Resistance will be another hurdle, because dry land and snow will give different results.

You could use the gearing that you have and adjust ratios from there. I would do actual experiments with whatever set-up you have at slow speeds and change as necessary from there. Going only 20 mph with that motor will be no strain.

Good luck. What is a snow dog, anyway?


----------



## glenway (Mar 27, 2011)

Maybe this is better. Use what you have and compare revolutions of the track to the speed you want. If you are off, change gearing the same percentage.


----------



## kiyote (Jun 15, 2014)

I doan does head maths . I use me one o them calkilaters


----------



## Dang Dawg (Jan 14, 2013)

OK, I'm starting to get a picture in my mind.

If I took off the track, and if you could drive on just the cogged sprocket. the diameter of the sprocket is how many inches/feet you move in one revolution. The track would have to turn 220 times but the drive wheel will have to turn many more times to cover the distance in the allotted time.

OK.

The drive wheel is 23" around.

There is 63360" in a mile.

It would take the drive wheel 2755 revelations to cover a mile.

That make it turn 55,096 times for 20 miles then divide that by 60 minutes.

That is 920 rpm, to get it to 20 mph.

Same thing but Now I know the final RPM needed I can work backwards to get the ratios.

Ok after many online calculators I think I gave a good starting point.

I need a 2.5" pulley on the motor and a 5" on the countershaft.
That should take me from 5000 rpm on the motor to 2500 rpm on the countershaft.
Then I want chain to drive the track.
So, a 12 tooth #40 sprocket from the shaft to a 32 tooth to get to 937 RPM on the driver cog on the track.
I think


----------



## knapper (Feb 5, 2010)

I don't to hold on to it and walk behind at 20 mph, way too fast for me, now many years ago it would have been ok.


----------



## glenway (Mar 27, 2011)

I'd have to conduct a few experiments but you're on the right "track."

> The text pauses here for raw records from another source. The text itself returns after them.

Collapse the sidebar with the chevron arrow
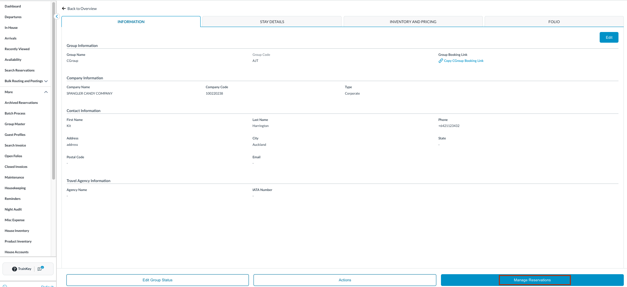 tap(57, 16)
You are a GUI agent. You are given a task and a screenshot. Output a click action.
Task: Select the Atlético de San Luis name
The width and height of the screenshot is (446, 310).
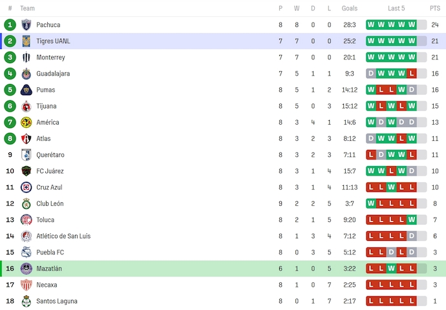[x=63, y=236]
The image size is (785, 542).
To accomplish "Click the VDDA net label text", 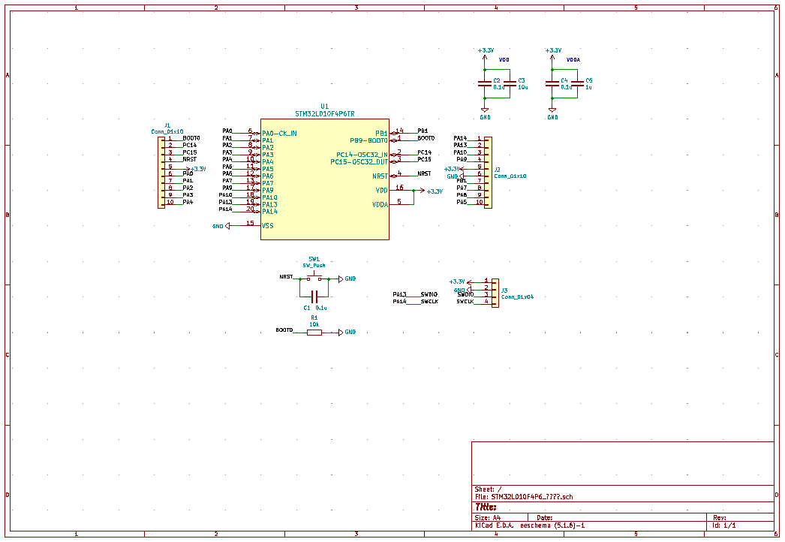I will (x=573, y=59).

I figure I could look up snow dog pics somewhere, but what would be the purpose of the vehicle. Never heard of one.


----------



## Dang Dawg (Jan 14, 2013)




----------



## kiyote (Jun 15, 2014)

different but why wouldn't you just get a sled you could sit on???????


----------



## Dang Dawg (Jan 14, 2013)

We have two, and two 4Wheelers.

This I can put in the back of my truck, or maybe something like a bummper buddy on the front like for electric wheel chairs.


----------



## knapper (Feb 5, 2010)

I will stick with the machines I have and hang on on those sitting on it. I understand wanting to build something that is different but, just say so.


----------



## Dang Dawg (Jan 14, 2013)

YUP! I'm a RAT builder from WAY Back.

I picked up an old used VW motor and built an airboat around it.

In my garage, with a metric crescent wrench and ballpeen hammer...

I have a 12 volt trailer tug I made with a junk riding lawn mower and Harbor freight winch for a motor.

I just like doing stuff like this.

I will get something built and give it a try, Looks like great fun.

My wife says it is my thirds child onset.

Thanks for all the input.


----------



## glenway (Mar 27, 2011)

And, there you have it.

But, what? No doodle bug?


----------



## murphyranch (Dec 9, 2015)

Put 2 & 2 together, add 12 and carry 5!

Sent from my iPad using Tapatalk


----------



## kiyote (Jun 15, 2014)

5 wut??????????? and how fer?????????


----------